第58回日本作業療法学会

講演情報

一般演題

高齢期

[OJ-2] 一般演題:高齢期 2

2024年11月9日(土) 16:50 〜 17:50 G会場 (206)

座長:小林 幸治(目白大学 保健医療学部作業療法学科)

[OJ-2-1] 健常高齢者における手指運動を伴うワーキングメモリ課題による認知機能と運動機能への影響

伊島 桃花1, 陳 思楠2, 中村 匡秀2, 林 敦子1 (1.神戸大学大学院保健学研究科, 2.神戸大学数理・データサイエンスセンター)

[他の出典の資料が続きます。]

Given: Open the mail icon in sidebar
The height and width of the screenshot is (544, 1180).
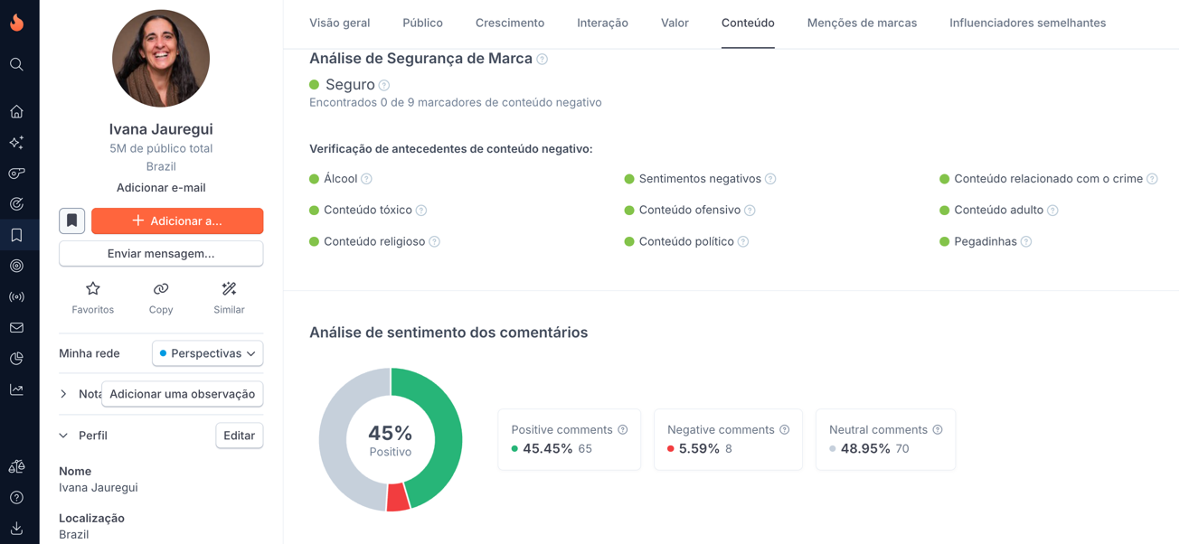Looking at the screenshot, I should point(16,328).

【序論】認知機能低下に関連する運動機能として手指機能が報告されている.手指機能は,日常生活において使用頻度が高く,自立した生活に重要な運動機能であり,手指運動が認知機能低下の指標となる可能性が報告されている.ペグボードや簡易上肢機能検査などを評価尺度として手指機能を用いている研究はみられるが,手指運動を介入課題とした際の認知機能と運動機能への効果を検討している研究はあまりみられない.手指運動は,座位姿勢で取り組むことができるため,高齢者も実施しやすい運動であると考えられる.手指運動による認知機能と身体機能への効果を明らかにすることにより,手指運動が両機能の低下を予防するアプローチのひとつとなる可能性がある.また,手指運動の動作は認知機能の低下を早期に発見できる指標となるかもしれない.
【目的】健常高齢者を対象に手指運動を介入課題とし,認知機能と運動機能の変化を検討する.本研究の目的は,介入課題前後の認知機能と運動機能を比較し,介入課題が両機能とどのように関連しているのかを明らかにすることである.さらに,手指運動を用いたWM課題の有用性について検討する.
【方法】健常高齢者41名(女性22名,平均76.3±7.1歳)を手指運動を伴うWM課題を行う群(A群):13名(76.5±7.4歳),手指運動を行う群(B群):14名(77.4±7.3歳),発声によるWM課題を行う群(C群):14名(75.0±7.0歳)の3群にランダムに割り当てた.手指運動として,指タッピングを実施した.介入課題の前後に認知機能評価(Mini-Mental State Examination-Japanese version,Trail Making Test-A, B(TMT-A,B),Digit Span/Tapping Spanの逆唱,リバーミード行動記憶検査の即時再生/遅延再生),運動機能評価(Purdue Pegboard Test(PPT):右手/左手/両手/右手+左手+両手(以下,right+left+both:RLB)/組み立て)を実施した.各群の介入前後比較をWilcoxon符号付順位和検定,3群間の比較をKruskal-Wallis検定,有意差がある場合は多重比較としてBonferroni検定を用い,有意水準は5%とした.本研究は,神戸大学大学院保健学研究科倫理委員会の承認を得て実施した.
【結果】介入前後比較において,A群はTMT-AとBの所要時間の有意な短縮がみられた.B群とC群では,認知機能に有意な変化はみられなかった.PPTでは,A群はRLB,組み立ての有意な増加,B群は右手,左手,RLBの有意な増加,C群は右手,両手,RLB,組み立ての有意な増加がみられた.群間比較では,介入前後ともに認知機能と運動機能の全項目で有意な変化を認めなかった.
【考察】介入前後比較において,A群では,TMT-AとBの所要時間の有意な短縮から手指運動を伴うWM課題が注意・遂行機能,WMに働きかける可能性が考えられた.B群とC群では,認知機能に有意な変化はみられなかったことより,手指運動を伴うWM課題が,認知機能向上に影響する可能性が示唆された.3群間の比較では,有意な変化はなく,群間差がみられるほどの介入効果はないと考えられた.PPTでは,WM課題を行ったA群とC群で組み立ての本数が有意に増加した.WM課題により,手と目の協調運動やWMを必要とする組み立てにおいて有意に増加した可能性が示唆された.左右と両手の合計点数では,3群ともに有意な増加がみられ,群間の違いよりも,課題を介入前後の2回行うことによる学習効果の方が点数の増加に影響した可能性が考えられた.